The half-life (T1/2) of BL-B01D1 demonstrated a range of 19.9 to 21.9 hours across doses of 2.0 mg/kg to 2.5 mg/kg following a single management. This relatively long half-life is a promising characteristic, possibly allowing for less frequent dosing schedules. Further PK parameters, including the area under the blood concentration-time curve from 0 to infinity (AUC0-∞) and to the last detectable concentration collection time t (AUC0-t), clearance, terminal elimination rate (lambda (λz)), and volume of distribution (Vd) are comprehensively summarized in Supplementary Table 3.These detailed PK data provide a robust foundation for future dose optimization and clinical trial design.
### Immunogenicity Assessment
While the immunogenicity data were immature at the time of analysis, ongoing monitoring is essential.

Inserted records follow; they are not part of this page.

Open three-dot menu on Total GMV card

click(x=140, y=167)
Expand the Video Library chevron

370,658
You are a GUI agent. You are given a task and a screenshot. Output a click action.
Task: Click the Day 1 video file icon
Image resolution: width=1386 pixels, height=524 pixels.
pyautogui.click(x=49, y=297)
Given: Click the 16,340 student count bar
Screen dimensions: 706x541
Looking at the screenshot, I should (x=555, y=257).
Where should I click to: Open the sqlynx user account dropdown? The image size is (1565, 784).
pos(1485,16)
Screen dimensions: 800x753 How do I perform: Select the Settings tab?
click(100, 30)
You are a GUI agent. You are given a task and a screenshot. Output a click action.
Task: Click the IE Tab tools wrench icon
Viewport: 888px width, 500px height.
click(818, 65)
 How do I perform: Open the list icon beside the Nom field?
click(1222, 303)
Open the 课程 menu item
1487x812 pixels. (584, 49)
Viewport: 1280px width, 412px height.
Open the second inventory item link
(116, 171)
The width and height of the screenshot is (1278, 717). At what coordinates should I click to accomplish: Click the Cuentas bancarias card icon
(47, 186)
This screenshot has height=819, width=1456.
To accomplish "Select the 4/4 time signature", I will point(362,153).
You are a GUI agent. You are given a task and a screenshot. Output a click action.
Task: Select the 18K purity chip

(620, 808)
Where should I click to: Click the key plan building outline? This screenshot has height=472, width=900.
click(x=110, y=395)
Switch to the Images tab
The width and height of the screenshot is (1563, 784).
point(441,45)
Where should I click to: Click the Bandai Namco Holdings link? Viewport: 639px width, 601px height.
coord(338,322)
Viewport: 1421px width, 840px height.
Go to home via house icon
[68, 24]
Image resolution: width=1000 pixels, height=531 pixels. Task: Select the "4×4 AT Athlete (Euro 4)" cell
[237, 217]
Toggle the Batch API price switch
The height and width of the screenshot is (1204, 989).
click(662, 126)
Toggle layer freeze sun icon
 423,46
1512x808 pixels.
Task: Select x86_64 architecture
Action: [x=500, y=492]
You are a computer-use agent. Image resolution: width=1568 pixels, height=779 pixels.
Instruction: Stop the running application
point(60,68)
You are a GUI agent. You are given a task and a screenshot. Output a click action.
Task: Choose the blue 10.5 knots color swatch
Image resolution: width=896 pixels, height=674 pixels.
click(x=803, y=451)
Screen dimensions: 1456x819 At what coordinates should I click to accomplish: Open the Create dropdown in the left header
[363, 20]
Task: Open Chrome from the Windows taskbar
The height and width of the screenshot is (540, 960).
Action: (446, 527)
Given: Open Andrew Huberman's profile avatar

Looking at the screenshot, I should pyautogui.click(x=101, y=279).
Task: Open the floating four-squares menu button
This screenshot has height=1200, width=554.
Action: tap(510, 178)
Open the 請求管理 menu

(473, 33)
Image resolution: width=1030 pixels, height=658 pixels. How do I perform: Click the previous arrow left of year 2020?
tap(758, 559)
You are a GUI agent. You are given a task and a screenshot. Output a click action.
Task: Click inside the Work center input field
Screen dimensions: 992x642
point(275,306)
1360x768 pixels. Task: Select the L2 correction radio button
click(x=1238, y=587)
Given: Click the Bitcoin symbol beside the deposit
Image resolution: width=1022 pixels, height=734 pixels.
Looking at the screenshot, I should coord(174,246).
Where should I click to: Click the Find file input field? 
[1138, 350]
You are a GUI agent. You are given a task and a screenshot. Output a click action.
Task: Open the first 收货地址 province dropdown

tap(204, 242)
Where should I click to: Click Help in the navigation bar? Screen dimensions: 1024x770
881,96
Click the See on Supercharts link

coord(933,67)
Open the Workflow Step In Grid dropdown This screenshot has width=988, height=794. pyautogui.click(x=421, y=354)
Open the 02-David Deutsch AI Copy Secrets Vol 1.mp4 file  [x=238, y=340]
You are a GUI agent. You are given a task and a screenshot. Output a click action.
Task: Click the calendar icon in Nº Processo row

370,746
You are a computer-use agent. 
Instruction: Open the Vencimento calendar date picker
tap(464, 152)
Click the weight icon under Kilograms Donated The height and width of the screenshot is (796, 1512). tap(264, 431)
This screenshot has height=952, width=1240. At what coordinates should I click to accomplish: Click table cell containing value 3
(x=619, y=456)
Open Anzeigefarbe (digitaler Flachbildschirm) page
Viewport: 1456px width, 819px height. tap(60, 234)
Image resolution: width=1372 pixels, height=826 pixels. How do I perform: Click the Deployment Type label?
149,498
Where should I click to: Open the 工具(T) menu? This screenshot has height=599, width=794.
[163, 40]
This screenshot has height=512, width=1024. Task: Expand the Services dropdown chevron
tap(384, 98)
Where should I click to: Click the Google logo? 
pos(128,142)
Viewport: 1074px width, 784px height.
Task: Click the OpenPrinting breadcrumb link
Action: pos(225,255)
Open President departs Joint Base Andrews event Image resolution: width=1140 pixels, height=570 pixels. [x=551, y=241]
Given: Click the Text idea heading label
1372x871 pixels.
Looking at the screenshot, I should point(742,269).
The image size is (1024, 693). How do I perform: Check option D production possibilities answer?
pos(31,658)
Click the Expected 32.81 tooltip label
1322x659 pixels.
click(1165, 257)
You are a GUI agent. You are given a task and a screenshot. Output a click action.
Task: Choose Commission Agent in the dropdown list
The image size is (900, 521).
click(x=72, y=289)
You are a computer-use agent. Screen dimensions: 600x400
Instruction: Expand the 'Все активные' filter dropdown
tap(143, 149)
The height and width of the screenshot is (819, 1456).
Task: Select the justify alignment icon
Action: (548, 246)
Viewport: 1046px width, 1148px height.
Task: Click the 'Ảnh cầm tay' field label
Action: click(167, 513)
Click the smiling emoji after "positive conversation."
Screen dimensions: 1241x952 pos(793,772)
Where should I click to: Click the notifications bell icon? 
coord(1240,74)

The advancement of anti-drug antibodies (ADAs) can potentially impact drug efficacy and safety, and continued assessment will provide valuable insights into the long-term immunological response to BL-B01D1.We are committed to providing a comprehensive immunogenicity profile as more data become available.
### Biomarker Analysis: EGFR and HER3 expression
To explore potential predictive biomarkers for response to BL-B01D1, we conducted exploratory analyses of EGFR and HER3 expression levels in tumor tissue samples. Tumor specimens were collected whenever feasible and analyzed using immunohistochemistry (IHC). In the 2.5 mg/kg dose group, tumor samples were available for 50 out of 60 patients, with 44 cases deemed suitable for efficacy evaluation. the remaining ten patients’ samples either lacked sufficient tumor tissue sections for IHC staining or exhibited inadequate tumor cellularity upon pathology review.
Interestingly, nearly all tumors evaluated expressed both EGFR and HER3, regardless of pretreatment status. However, our analysis did *not* reveal a discernible correlation between EGFR or HER3 expression levels and antitumor response (Extended Data Fig. 5). This suggests that, at least in this study, EGFR and HER3 expression alone may not be reliable predictors of clinical benefit from BL-B01D1.
Detailed information regarding sample availability, biomarker evaluation methodologies, and comparative subgroup analyses can be found in the Methods section and Supplementary Tables 4 and 5. Further examination into option or combinatorial biomarker strategies is ongoing to identify potential predictors of response and personalize treatment approaches.